TASK STATEMENT: List each line in the entries that contains the string "filter". Treat uppercase and lowercase as different.

(Raw entries)
**********
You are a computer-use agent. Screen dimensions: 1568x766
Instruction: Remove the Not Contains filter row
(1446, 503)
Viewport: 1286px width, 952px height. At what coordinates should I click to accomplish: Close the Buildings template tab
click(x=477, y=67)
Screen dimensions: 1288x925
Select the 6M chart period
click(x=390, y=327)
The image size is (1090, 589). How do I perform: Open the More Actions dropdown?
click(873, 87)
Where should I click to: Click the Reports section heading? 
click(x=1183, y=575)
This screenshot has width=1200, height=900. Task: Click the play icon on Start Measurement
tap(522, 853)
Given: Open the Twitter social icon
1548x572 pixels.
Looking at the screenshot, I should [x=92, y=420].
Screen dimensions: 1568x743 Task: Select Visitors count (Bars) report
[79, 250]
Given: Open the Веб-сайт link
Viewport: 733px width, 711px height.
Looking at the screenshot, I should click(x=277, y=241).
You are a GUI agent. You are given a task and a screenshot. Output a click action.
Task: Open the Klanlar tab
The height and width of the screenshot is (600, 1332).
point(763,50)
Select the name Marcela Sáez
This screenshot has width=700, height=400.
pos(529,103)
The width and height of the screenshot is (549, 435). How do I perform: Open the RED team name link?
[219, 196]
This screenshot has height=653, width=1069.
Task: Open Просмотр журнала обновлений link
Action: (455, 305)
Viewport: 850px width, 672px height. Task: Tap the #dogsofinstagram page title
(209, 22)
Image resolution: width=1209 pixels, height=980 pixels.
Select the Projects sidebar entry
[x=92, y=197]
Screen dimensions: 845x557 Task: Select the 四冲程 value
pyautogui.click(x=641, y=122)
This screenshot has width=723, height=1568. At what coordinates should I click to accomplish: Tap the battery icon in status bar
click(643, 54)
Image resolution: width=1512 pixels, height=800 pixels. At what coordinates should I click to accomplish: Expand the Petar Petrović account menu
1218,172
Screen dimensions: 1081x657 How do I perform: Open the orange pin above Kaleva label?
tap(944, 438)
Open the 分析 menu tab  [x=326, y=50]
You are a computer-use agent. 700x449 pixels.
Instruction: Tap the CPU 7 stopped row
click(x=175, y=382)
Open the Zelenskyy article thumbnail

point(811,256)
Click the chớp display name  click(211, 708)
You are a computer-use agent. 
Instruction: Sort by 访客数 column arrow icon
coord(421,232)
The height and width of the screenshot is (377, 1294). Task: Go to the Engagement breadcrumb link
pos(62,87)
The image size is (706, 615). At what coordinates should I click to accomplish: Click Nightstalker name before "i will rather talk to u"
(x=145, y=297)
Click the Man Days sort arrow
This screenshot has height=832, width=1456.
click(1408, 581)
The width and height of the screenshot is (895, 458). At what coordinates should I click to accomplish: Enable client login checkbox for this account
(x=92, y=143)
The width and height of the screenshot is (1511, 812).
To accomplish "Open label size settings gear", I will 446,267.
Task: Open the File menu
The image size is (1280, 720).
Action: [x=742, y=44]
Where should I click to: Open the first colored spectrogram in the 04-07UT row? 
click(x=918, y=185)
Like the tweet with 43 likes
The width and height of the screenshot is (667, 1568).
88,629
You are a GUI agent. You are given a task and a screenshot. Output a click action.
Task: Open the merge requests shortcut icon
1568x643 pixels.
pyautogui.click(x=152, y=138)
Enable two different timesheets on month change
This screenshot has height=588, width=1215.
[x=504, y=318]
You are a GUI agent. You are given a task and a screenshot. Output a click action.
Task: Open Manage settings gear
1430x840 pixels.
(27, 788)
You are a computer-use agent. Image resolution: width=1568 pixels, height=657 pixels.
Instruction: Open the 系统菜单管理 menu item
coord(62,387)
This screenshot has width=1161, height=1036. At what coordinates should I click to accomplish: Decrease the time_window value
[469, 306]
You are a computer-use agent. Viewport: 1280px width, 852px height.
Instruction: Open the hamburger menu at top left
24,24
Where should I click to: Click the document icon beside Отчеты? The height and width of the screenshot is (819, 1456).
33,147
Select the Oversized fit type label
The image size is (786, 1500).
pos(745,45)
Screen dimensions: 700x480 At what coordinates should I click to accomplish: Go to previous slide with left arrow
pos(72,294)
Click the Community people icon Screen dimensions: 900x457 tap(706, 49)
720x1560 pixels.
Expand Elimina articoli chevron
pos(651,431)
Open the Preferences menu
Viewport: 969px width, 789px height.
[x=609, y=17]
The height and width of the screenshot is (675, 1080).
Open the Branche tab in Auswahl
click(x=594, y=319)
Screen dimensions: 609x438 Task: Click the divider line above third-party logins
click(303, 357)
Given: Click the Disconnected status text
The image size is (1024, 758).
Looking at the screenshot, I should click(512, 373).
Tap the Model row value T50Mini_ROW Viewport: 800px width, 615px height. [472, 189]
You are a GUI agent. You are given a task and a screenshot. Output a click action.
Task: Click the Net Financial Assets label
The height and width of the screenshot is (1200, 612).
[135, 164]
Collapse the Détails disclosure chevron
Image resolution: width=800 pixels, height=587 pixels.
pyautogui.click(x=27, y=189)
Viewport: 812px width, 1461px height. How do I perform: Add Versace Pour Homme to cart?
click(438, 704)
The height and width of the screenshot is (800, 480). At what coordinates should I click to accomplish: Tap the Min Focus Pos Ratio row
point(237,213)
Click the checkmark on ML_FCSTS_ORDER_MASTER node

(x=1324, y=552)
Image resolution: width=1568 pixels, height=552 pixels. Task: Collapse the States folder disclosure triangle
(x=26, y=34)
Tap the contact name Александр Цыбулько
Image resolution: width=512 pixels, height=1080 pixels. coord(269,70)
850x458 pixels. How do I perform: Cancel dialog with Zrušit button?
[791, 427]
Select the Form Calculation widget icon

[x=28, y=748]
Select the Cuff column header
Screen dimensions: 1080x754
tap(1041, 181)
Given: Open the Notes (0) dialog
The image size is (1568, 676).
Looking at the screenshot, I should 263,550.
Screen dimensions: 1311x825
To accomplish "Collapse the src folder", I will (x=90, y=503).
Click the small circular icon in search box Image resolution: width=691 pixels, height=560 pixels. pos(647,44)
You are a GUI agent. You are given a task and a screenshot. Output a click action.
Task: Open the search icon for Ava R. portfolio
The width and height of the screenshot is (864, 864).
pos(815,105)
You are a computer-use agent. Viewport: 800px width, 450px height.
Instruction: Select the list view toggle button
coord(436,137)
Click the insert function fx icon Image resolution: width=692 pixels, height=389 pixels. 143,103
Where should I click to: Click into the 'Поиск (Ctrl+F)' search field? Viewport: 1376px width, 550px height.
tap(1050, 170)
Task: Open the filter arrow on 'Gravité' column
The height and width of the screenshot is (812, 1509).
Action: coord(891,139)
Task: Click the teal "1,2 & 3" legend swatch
**********
REPLY TO THE EXERCISE:
Instruction: Remove the Not Contains filter row
Task: Open the filter arrow on 'Gravité' column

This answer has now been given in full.